_Exercise instructions:_
Below are records to be repeated exactly. Leave their pictures behind.

_Available data:_
=== Begin Enclosure ===

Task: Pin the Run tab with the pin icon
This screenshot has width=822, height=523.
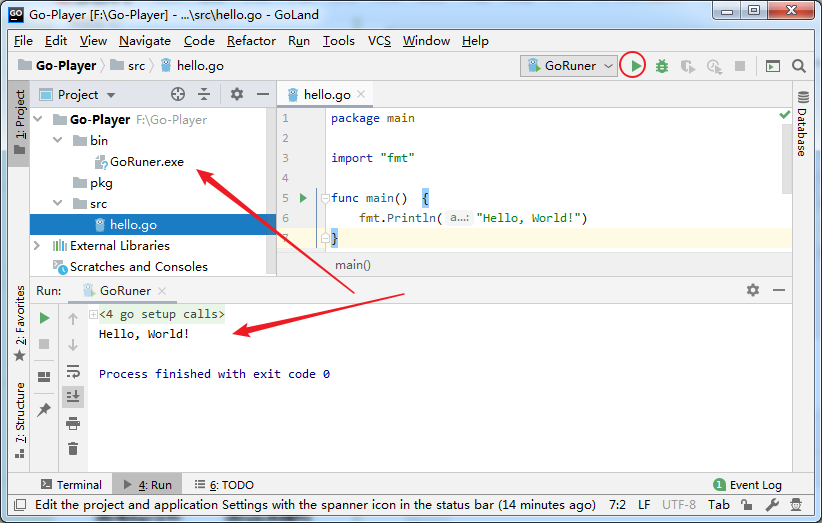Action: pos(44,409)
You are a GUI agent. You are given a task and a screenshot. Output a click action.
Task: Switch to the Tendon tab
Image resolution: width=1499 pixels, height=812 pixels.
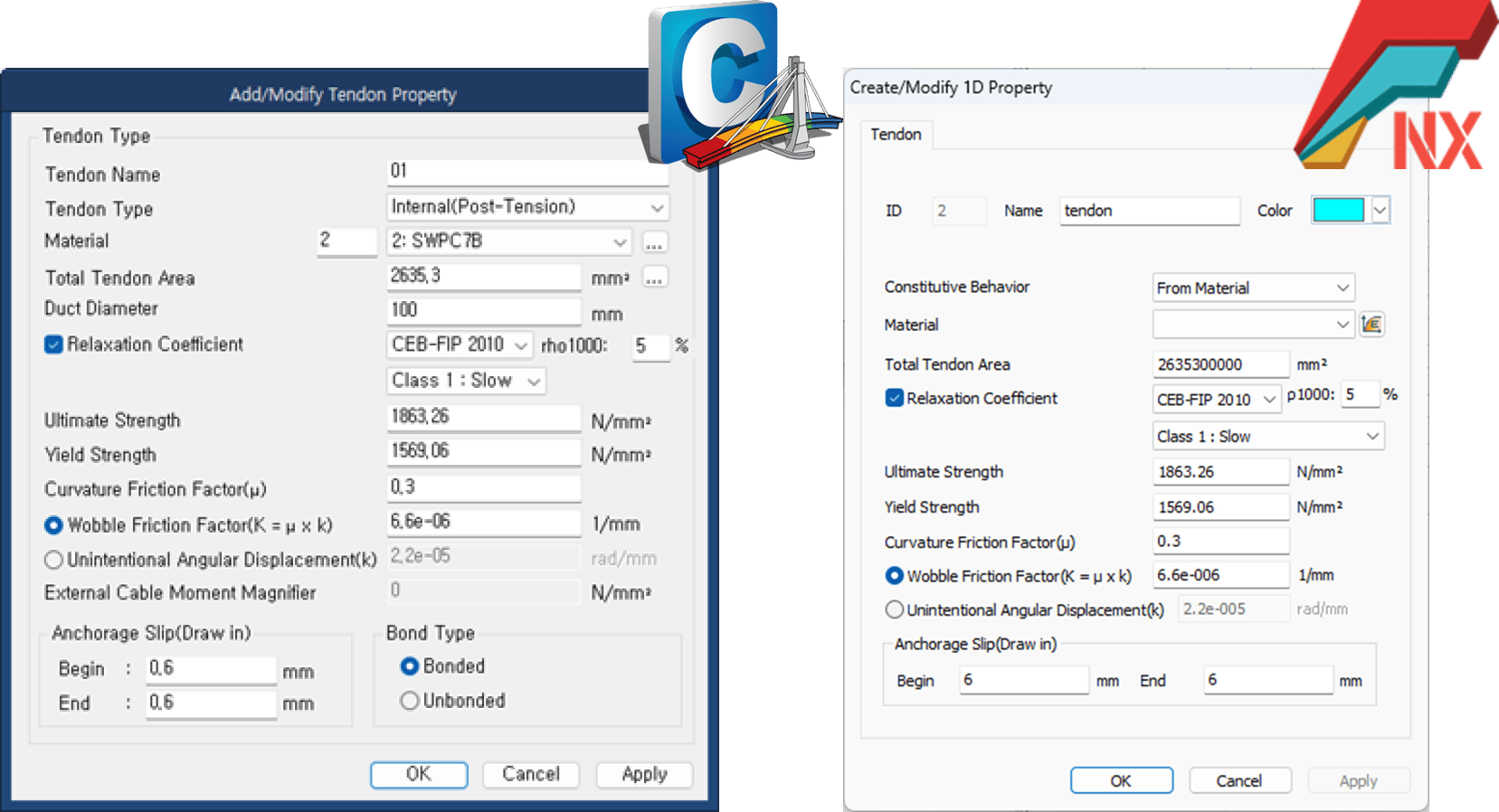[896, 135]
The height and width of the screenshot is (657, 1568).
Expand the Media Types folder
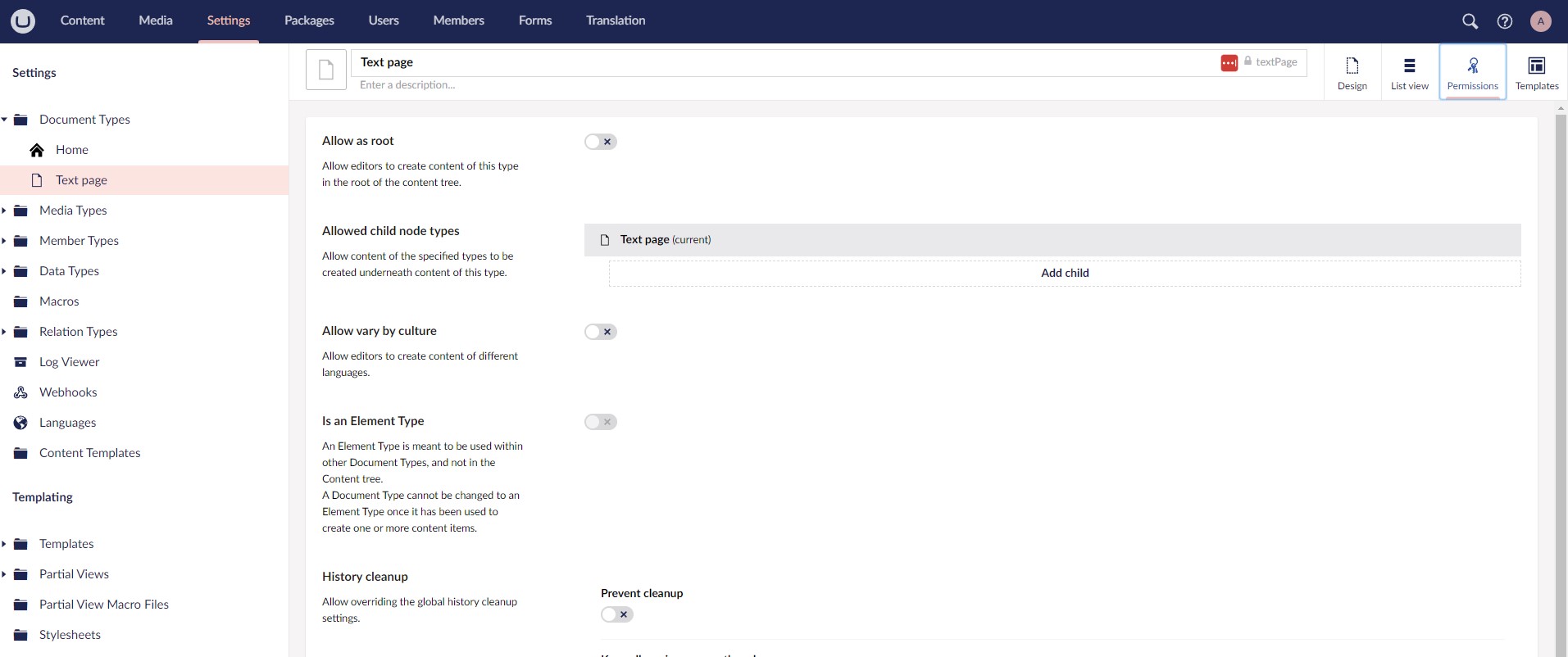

=== End Enclosure ===

_Answer to this task:_
Task: Pin the Run tab with the pin icon
This screenshot has width=822, height=523.
Action: pos(44,409)
You are a GUI agent. You are given a task and a screenshot. Output a click action.
Task: Switch to the Tendon tab
Image resolution: width=1499 pixels, height=812 pixels.
[896, 135]
The height and width of the screenshot is (657, 1568).
Expand the Media Types folder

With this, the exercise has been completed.